Source data:
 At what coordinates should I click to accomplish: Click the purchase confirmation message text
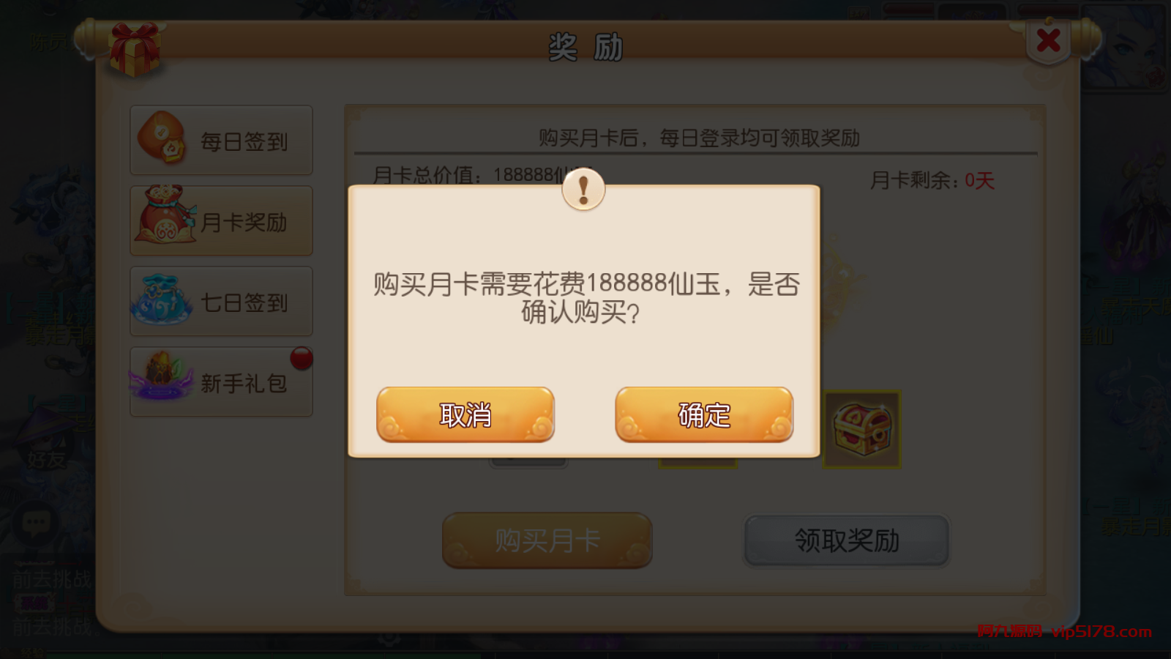(586, 297)
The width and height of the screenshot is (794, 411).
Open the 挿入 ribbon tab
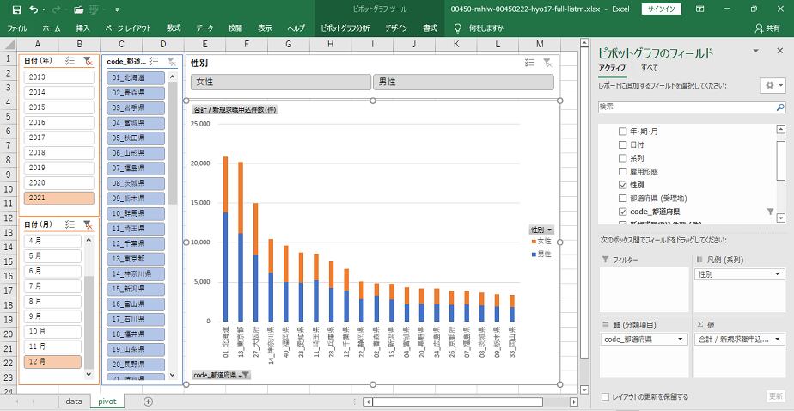82,28
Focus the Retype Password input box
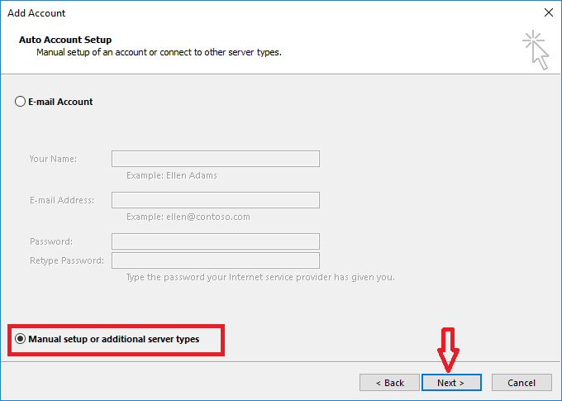The width and height of the screenshot is (562, 401). click(215, 260)
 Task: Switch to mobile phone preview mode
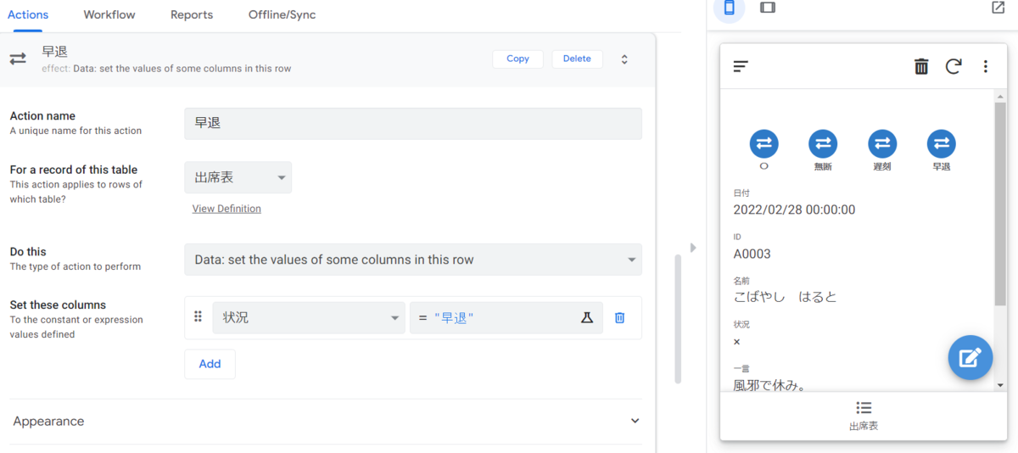tap(729, 8)

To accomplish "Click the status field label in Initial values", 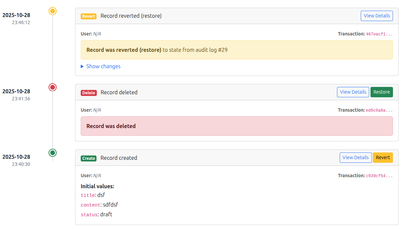I will click(x=89, y=215).
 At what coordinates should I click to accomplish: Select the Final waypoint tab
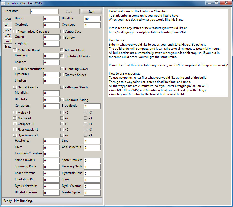point(8,41)
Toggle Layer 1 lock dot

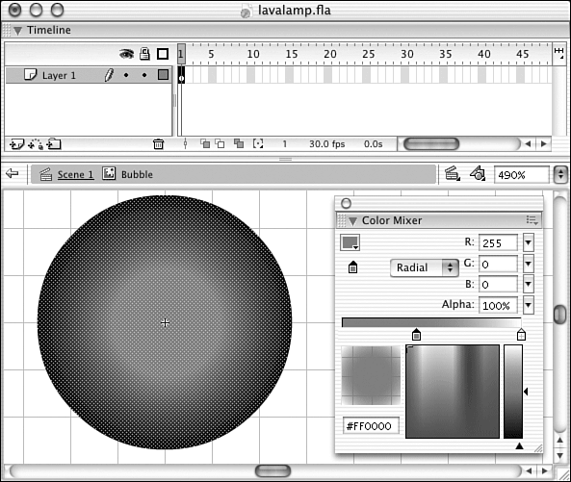coord(144,75)
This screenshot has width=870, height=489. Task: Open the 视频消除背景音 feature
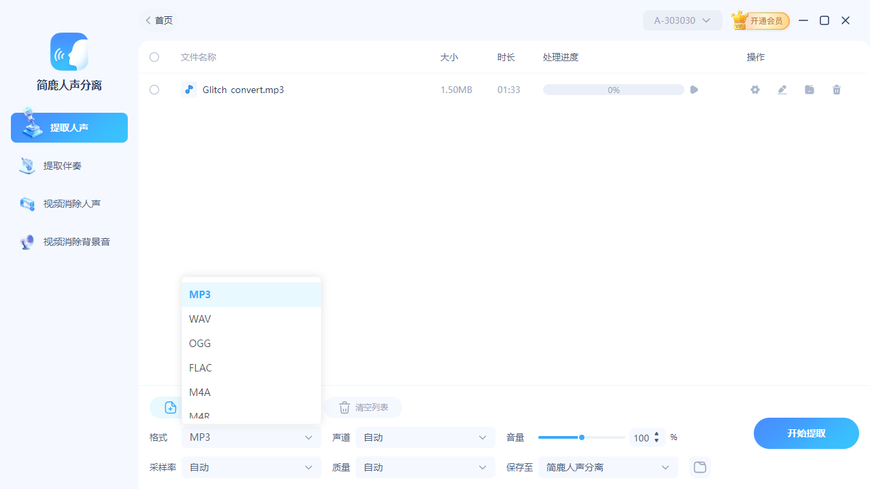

_THE TASK:_ Only the lines from the one holding "Toggle Layer 1 lock dot" through the end of the records belong in the answer, copied exactly and without pictures.

_THE ANSWER:_
Toggle Layer 1 lock dot

coord(144,75)
This screenshot has width=870, height=489. Task: Open the 视频消除背景音 feature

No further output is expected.